### Aufgabenstellung
Führen Sie den Text über die Asiatischen Hornissen an den Bienenkästen im Anschluss an seinen letzten Satz weiter.

### Textausschnitt
Teils landen sie auf den Locktöpfen und laben sich an dem für sie köstlichen Gemisch. Teils landen sie aber auch direkt vor den Ausfluglöchern der Bienenkästen. Und Zack, greift sich eine der Asiatischen Hornissen eine der bei den derzeit niedrigen Temperaturen etwas behäbig daherkommenden Bienen.
Hornissen überwiegen schnell im Ringkampf mit Bienen
In einer Art Ringkampf purzeln die beiden Insekten hinunter ins Gras. Dort gewinnt die deutlich größere Hornisse schnell Oberhand. Wenig später beginnt sie mit ihren Kieferzangen mit dem Zerlegen der Biene bei lebendigem Leib. Die "Filetstücke" werden als Eiweißquelle ins Hornissennest geschafft.

### Bereitgestellte Angaben
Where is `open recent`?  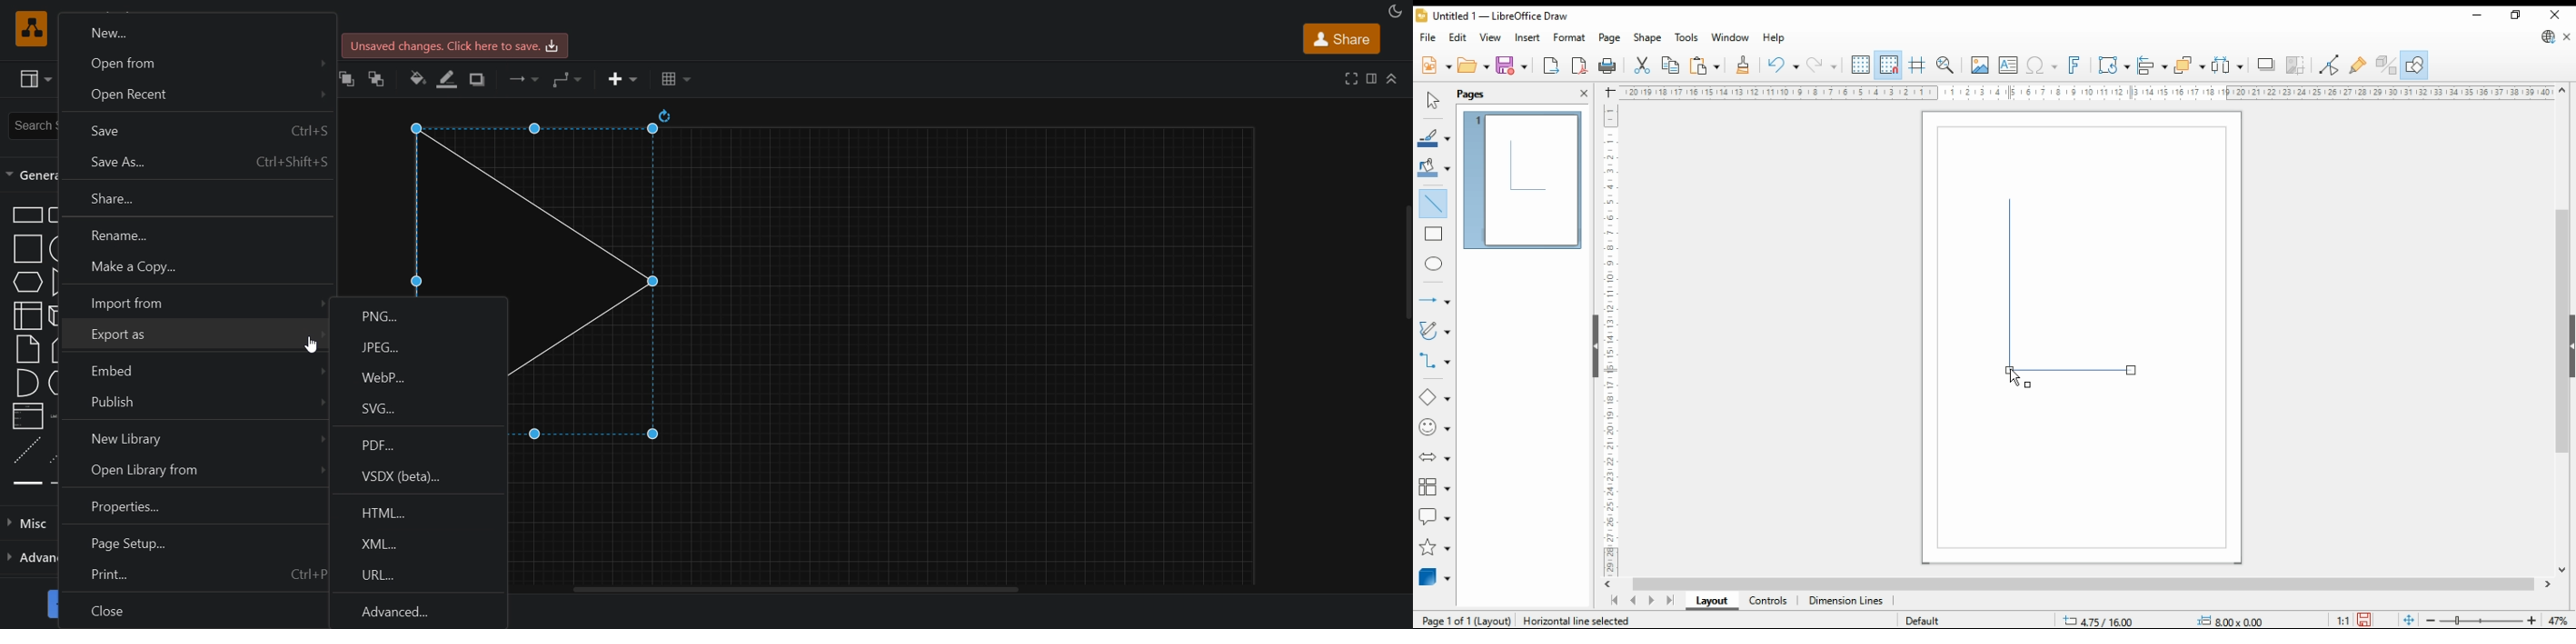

### Gelöste Aufgabe
Genau das ist der Moment, der Richard Wöber derzeit am meisten interessiert. Denn die Richtung, in die die Hornissen vom Bienenstock aus wegfliegen, ist vorerst der einzige Hinweis darauf, wo sich das Nest befinden könnte.
Sobald sich die Bewohner des irgendwo in einem Umkreis von wohl nicht mehr als zwei Kilometern verborgenen Hornissennests auf die von Wöber aufgestellten Locktöpfe beziehungsweise auf die Bienenvölker richtig eingeflogen haben, beginnt die zweite Phase der Suche. Dann werden Wöber und seine Mitstreiter die Hornissen mit aufgeklebten Farbplättchen markieren.
Danach wird die Zeit gemessen, die die markierten Hornissen brauchen, um vom Locktopf zum in der Regel kaum weiter als einen Kilometer entfernten Nest zu fliegen und wieder an den Locktopf zurückzukehren. Anhand von Flugrichtung und Flugzeit wird sodann versucht, das Suchgebiet einzugrenzen, in dem das Nest liegen müsste.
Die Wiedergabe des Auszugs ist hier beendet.